La sezione Confluenze rispetta la sua vocazione centrifuga tirando fili che dal cinema conducono alla paura, all’arte di Roman Polanski, alla musica di Ennio Morricone – che per Lado ha realizzato ben nove colonne sonore – e ai progetti rimasti incompiuti e confluiti nel libro I film che non vedrete mai (e qui Donato Dallavalle chiude mirabilmente l’arco cine-letterario interno al numero). Queste Confluenze sono anche il luogo in cui INLAND si fa per la prima volta internazionale, accogliendo con gratitudine e orgoglio i contributi di firme importanti del panorama critico europeo: Gilles Esposito («Mad Movies») e Antonio José Navarro («Dirigido por») regalano gemme di saggistica breve che impreziosiscono il quaderno, mentre il giovane critico Jan Švábenický da Nový Jičín – Repubblica Ceca, luogo particolarmente caro al regista di Malastrana, la cui sensibilità mitteleuropea è cosa nota – si occupa di sviscerare la collaborazione Lado-Morricone.

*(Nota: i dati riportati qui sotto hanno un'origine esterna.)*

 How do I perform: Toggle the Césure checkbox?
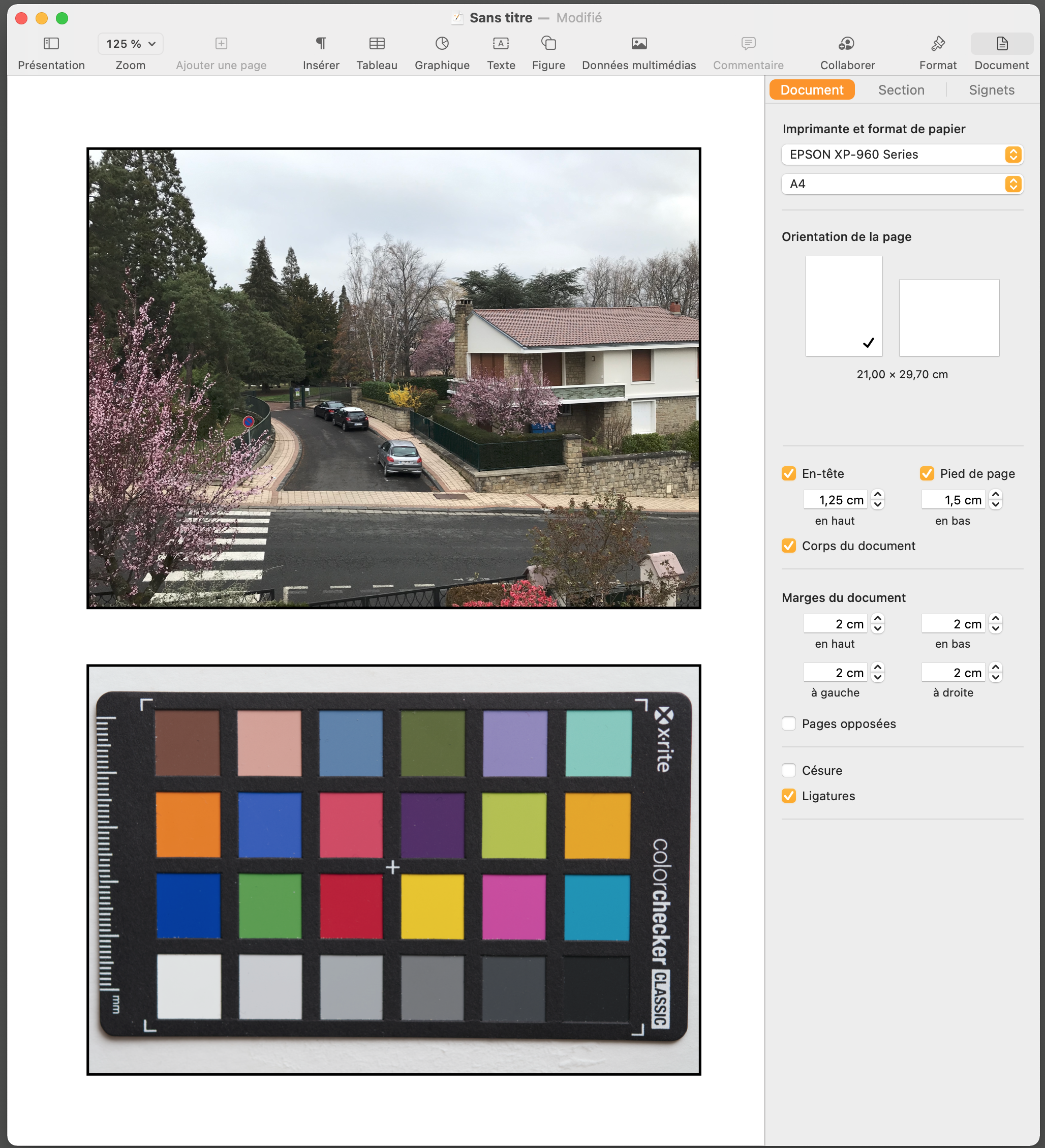pyautogui.click(x=788, y=770)
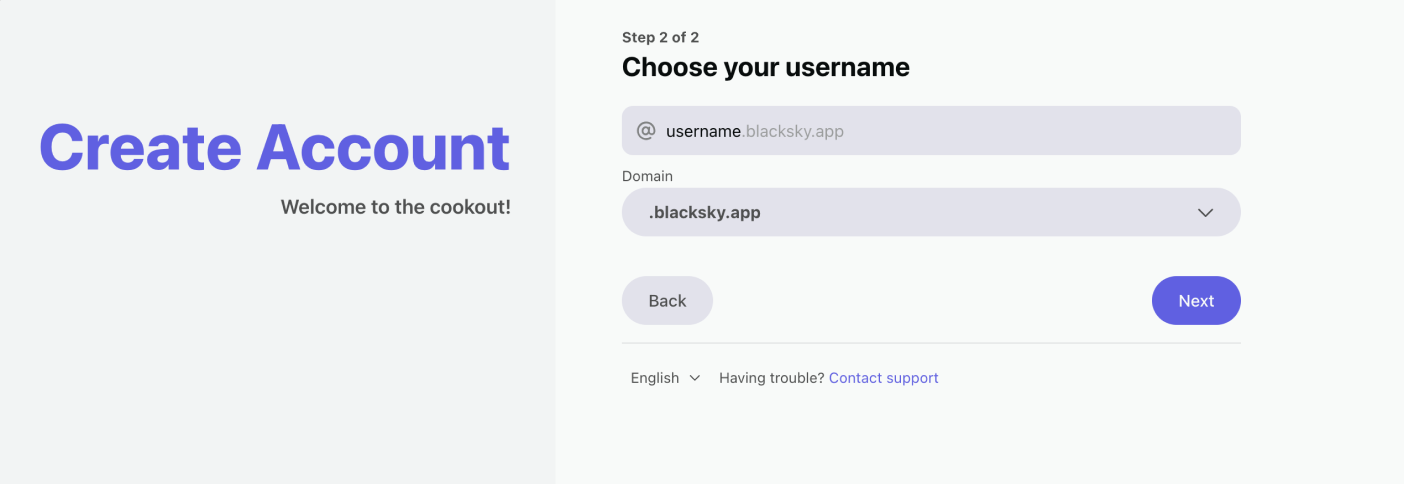The height and width of the screenshot is (484, 1404).
Task: Click the divider line under the buttons
Action: pyautogui.click(x=931, y=343)
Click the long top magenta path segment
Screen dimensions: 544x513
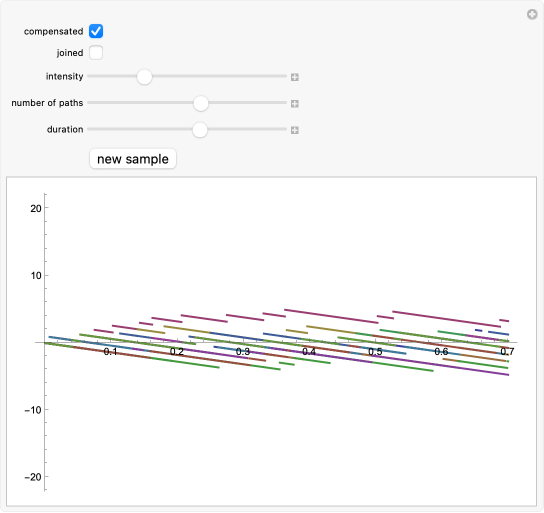331,316
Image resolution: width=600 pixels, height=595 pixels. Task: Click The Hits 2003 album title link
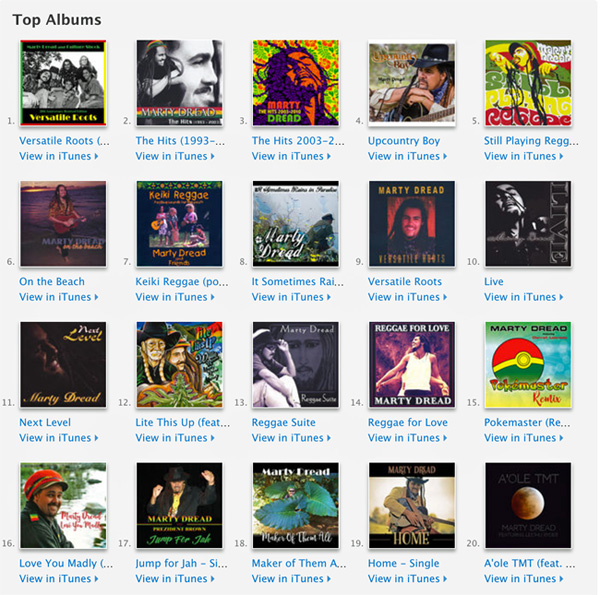coord(298,141)
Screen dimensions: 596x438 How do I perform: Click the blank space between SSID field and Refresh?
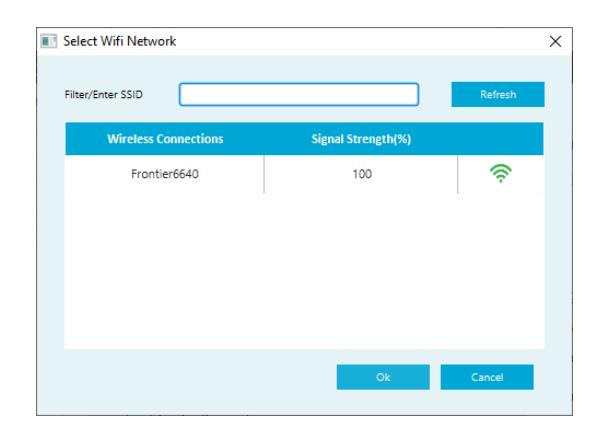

Infine, il comparto Audiovisivi punta l’occhio di bue, noblesse oblige, sul Lado regista e, titolo dopo titolo, ne ripercorre la filmografia tra cinema e televisione, senza tralasciare nulla eccetto il tv movie Password. La tastiera muta, ormai irreperibile e dimenticato persino dal regista. Da La corta notte delle bambole di vetro a Il Notturno di Chopin, passando per i popolarissimi La cosa buffa e La cugina, ma anche per i misconosciuti Il prigioniero e La chance, ogni opera viene sviscerata da voci diverse, tutte capaci di cogliere le sempre differenti particolarità espressive, drammaturgiche e produttive di un cineasta in fervente e incessante mutamento. Se Marco Locatelli, Mauro Gervasini, Marcella Leonardi, Mariangela Sansone, Andrea Giorgi, Ruggero Adamovit, Mirko Guerrieri, Filippo Mazzarella e Mario Gerosa trovano intriganti (e in buona parte innovative) chiavi d’accesso alle pellicole più note grazie al loro comprovato acume analitico, Massimiliano Martiradonna, Marco Compiani, Maria Sole Colombo, Ilaria Floreano, Fabio Melelli, Fabrizio Fogliato, Manlio Gomarasca e Davide Pulici vestono i panni degli archeologi, esplorando gli anfratti più nascosti della produzione ladiana, soprattutto televisiva.
Infine, al centro del quaderno troneggiano alcuni preziosi scatti dai set dei cult del thriller ladiano, frutto di una ricerca che non è riduttivo definire archeologica: di questo ricco, prismatico, fittissimo numero siamo davvero orgogliosi.